FROM A BALCONY, I watch a squadron of ripWings rise from the Palatine landing pads up into the night. Their engines plume blue and shrink in the distance, leaving the Citadel wall behind and crossing the trees toward Hyperion.
The children are safe. And so is Ephraim. My own relief in knowing the bastard lives comes as a surprise to me. I’ve never been the forgiving type, but I feel pity for the man and his pain. I recognized the fear in him when he saw the Obsidian the Sovereign’s men captured. He’s a man. Like my father, like my brothers, raised in a place without love, trampled by the same clumsy Republic that brought us from the mines.
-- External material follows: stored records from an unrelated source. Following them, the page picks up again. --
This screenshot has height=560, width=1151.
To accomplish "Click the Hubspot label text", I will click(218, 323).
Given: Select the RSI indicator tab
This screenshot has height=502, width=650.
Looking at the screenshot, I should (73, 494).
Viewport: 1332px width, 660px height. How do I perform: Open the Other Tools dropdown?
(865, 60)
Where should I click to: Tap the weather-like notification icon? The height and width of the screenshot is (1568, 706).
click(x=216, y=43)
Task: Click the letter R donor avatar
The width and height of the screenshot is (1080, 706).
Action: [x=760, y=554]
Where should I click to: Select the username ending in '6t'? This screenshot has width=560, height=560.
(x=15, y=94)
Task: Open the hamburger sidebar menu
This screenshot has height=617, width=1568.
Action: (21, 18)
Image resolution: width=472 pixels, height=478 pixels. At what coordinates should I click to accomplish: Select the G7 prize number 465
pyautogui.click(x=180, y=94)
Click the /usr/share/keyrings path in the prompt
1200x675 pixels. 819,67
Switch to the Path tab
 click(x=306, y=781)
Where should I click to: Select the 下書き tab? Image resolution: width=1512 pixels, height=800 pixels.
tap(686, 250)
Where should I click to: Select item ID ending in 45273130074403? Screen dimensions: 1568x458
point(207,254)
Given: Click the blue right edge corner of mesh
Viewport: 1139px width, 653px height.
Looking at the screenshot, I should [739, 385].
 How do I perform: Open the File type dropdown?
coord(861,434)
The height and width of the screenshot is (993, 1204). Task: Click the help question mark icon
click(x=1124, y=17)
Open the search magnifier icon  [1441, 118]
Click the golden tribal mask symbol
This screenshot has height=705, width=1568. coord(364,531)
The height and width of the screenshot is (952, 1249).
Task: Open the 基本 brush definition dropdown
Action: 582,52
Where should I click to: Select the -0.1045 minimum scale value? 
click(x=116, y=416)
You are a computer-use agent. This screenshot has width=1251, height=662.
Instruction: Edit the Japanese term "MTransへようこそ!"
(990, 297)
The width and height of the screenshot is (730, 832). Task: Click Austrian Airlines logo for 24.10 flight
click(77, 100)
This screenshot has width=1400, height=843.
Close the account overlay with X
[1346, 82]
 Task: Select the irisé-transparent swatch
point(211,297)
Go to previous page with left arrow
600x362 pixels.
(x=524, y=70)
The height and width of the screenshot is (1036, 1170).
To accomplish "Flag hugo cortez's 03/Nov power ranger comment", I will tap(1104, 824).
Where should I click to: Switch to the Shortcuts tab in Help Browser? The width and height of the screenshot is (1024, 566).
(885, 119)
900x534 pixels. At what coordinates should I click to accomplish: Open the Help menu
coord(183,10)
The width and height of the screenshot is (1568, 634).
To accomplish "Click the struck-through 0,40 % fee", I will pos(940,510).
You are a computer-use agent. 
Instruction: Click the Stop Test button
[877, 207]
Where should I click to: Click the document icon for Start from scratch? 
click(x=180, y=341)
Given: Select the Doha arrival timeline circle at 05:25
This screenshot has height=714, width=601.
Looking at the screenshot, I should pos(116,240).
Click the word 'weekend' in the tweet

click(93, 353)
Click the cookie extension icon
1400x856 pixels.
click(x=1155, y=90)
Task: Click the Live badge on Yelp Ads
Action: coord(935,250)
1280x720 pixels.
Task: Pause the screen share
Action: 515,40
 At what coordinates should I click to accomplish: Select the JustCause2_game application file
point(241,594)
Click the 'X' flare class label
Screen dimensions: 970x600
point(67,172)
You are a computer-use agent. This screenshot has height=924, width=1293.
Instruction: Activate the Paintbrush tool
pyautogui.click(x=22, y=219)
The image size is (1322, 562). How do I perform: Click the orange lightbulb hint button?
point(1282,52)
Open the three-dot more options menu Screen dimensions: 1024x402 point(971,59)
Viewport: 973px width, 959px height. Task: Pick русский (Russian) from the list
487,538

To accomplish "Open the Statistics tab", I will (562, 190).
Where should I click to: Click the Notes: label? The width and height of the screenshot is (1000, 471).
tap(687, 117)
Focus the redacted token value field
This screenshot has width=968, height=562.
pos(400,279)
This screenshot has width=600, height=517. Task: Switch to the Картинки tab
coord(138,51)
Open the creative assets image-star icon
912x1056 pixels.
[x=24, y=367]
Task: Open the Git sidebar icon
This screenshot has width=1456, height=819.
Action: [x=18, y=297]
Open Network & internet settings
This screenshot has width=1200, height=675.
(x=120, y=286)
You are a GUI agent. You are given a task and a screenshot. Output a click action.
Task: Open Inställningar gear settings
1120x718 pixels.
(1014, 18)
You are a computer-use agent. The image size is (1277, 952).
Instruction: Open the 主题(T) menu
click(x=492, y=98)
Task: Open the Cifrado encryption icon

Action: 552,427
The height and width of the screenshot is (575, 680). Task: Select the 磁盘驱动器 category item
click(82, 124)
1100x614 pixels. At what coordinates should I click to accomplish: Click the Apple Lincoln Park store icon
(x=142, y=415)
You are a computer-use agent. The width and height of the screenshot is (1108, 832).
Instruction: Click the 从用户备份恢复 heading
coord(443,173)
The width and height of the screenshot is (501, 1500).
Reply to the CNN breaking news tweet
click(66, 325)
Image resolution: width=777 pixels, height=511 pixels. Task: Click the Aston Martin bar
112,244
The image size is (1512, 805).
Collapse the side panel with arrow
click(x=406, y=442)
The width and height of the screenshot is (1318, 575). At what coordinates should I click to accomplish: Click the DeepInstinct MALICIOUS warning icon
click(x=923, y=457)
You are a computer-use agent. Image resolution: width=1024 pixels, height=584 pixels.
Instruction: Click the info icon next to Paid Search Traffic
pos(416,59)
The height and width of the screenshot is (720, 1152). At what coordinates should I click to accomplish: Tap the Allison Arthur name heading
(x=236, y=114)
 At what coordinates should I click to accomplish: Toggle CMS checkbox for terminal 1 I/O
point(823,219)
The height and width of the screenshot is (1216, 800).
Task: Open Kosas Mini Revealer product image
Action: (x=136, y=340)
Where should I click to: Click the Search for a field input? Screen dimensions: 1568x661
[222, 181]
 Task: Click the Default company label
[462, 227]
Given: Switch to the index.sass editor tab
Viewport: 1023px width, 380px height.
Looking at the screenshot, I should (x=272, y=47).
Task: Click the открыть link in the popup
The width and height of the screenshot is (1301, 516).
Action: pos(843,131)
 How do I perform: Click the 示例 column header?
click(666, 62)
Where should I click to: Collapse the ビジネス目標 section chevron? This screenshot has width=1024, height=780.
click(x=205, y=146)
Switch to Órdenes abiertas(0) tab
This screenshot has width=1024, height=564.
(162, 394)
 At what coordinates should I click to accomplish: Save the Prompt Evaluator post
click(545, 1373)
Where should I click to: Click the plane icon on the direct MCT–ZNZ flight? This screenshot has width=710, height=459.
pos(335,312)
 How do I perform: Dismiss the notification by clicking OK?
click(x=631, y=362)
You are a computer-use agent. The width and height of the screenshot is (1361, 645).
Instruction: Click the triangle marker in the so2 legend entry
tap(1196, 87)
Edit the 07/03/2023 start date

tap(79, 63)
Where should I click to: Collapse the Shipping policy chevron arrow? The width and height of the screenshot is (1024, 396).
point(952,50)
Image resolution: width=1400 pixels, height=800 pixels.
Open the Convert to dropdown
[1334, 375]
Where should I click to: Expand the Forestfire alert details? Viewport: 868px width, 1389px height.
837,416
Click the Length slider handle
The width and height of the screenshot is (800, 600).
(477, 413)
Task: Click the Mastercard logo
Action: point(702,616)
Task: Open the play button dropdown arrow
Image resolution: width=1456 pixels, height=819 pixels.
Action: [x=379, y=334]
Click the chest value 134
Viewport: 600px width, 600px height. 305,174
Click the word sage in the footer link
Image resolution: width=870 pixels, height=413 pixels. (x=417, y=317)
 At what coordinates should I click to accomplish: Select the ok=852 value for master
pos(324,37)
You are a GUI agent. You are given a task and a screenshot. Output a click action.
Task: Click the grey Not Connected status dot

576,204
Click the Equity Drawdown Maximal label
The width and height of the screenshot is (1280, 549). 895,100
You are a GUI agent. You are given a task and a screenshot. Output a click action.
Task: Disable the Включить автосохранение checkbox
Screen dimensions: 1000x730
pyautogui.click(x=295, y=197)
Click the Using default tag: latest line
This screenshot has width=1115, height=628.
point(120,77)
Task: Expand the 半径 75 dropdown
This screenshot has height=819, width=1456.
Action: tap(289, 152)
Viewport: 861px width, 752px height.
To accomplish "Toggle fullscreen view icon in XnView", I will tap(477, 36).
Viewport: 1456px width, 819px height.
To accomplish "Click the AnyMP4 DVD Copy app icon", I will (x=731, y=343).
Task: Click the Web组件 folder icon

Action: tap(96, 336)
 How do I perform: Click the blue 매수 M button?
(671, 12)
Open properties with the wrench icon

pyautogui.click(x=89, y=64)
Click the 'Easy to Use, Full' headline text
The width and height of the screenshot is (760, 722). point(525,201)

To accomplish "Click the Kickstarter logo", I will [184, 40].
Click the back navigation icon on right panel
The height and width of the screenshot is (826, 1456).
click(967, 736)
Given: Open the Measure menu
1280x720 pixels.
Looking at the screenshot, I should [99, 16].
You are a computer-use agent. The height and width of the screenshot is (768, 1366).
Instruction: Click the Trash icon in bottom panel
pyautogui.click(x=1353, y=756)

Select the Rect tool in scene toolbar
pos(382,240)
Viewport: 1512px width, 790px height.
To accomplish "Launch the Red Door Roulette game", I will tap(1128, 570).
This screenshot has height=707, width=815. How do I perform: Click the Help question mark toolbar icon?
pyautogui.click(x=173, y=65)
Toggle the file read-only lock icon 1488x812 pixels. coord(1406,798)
I can’t hate him any more than I can hate myself. Maybe that isn’t forgiveness, but it’s all I have to give.
Just because he has pain doesn’t mean he should bring others into it.
That’s on him.
Holiday stands motionless beside me, watching the ships, a wistful expression caged by the hard lines of her face. The Sovereign held her back from the mission. Says it was because she hasn’t slept in forty-eight hours, but even I know it’s because of Holiday’s connection to Ephraim. There’s no forgiveness in the hard woman. I wonder if she was always this intense.